Wading in a sea of vinyl records, Magnus would run his hands over the smooth album covers, studying the names of obscure English synthpop bands and German electro groups.
“The ’80s were an exciting time,” Magnus says. “A lot of new sounds were developing, and then my parents moved and I missed the opportunity to discover more.”
The record store was an unlikely escape for a boy born deaf in one ear and with only partial hearing in his right. Yet the boy felt at home surrounded by records and the early pulsating sounds of electronic music.
“I developed an interest in music after I started playing the drums,” Magnus says. “But I was kind of under the impression that I couldn’t continue with the drums because I was deaf. It took me until I got my own turntables to realize if you’ve got a passion for something you should go for it no matter what people say.”
He graduated from Riverview High School in 1989 and two years later moved to Athens, Ga., where he studied international finance at the University of Georgia.
After college, Magnus moved back to London, where he began working for major and independent record labels in account management and finance — labels such as Virgin Records UK, EMI, MCI and Mushroom Records, for which he tracked and analyzed album sales.
At night, he would go clubbing to catch up on lost time.
Magnus, who by then had purchased his own turntables and amassed hundreds of records, would work the crowd, doggedly networking with club owners and fellow DJs.
Animated and outgoing, Magnus easily made friends. In a whir of strobe lights and sweaty dancers, he would stake out a spot near the mixing board and watch DJs spin vinyl for hours.
“I learned the basics,” Magnus says. “Of course, hearing DJs have an extra ear to work with.”
He says this with the playfulness of a man who has spent years defying his disability.
By 1994, he was playing his own gigs by beat-matching songs using only his hearing-impaired right ear.
The technique took him years to perfect.
Here’s why: DJs wear headphones that enable them to monitor both the track that’s playing and the track on deck. The blending of these tracks and rhythms is called beat-matching and Magnus developed a way to do it using only one ear.

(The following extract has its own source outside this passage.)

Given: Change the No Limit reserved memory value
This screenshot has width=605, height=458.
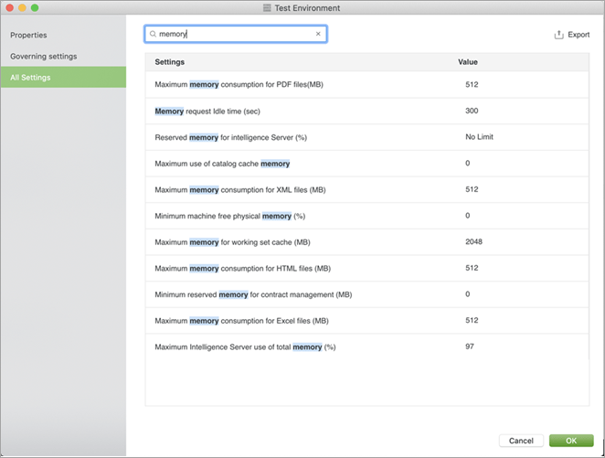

“I had to disprove a lot of critics over the years,” says Magnus, who returned in 2005 to Sarasota. “They doubted my technical abilities. Those who believed in me encouraged me along. Those who didn’t, I made them speechless.”
He lowers his voice, untwists his legs and leans forward on his elbows.
“I think some people saw me and thought, ‘How in the hell did he just do that?’” Magnus says. “I always hand people my mixed CD and say, ‘Give it a listen.’ Most people say I’m better than most hearing DJs.”
Magnus’ mixes are his latest focus.
To fully grasp this, you need only set foot in the DJ’s above-garage production studio, a carpeted attic space filled with crates of records, a turntable, a keyboard, a tiny television set, a loveseat and speakers stacked as high as Magnus himself.
It’s where he spends most of his time, when he’s not working as an asset manager for Primerica, a financial services marketing organization, or as a Realtor for Coldwell Banker.
Two years ago, he landed his own program on WSLR radio. “Ignite Dance Sessions” is a two-hour segment devoted to disco, house, breaks and beats, which airs from 11 p.m. to 1 a.m. every Thursday on the community radio station.
Like any recording artist, Magnus’ goal is to create mixes that spread. His dream is to spin a track that’s so danceable it becomes a staple at clubs across the world.
“At this point, what I do is more like a sixth sense,” he says, patting his chest. “It comes out of my heart. Through constant playing and practice, the music has grown — within me and out of me.”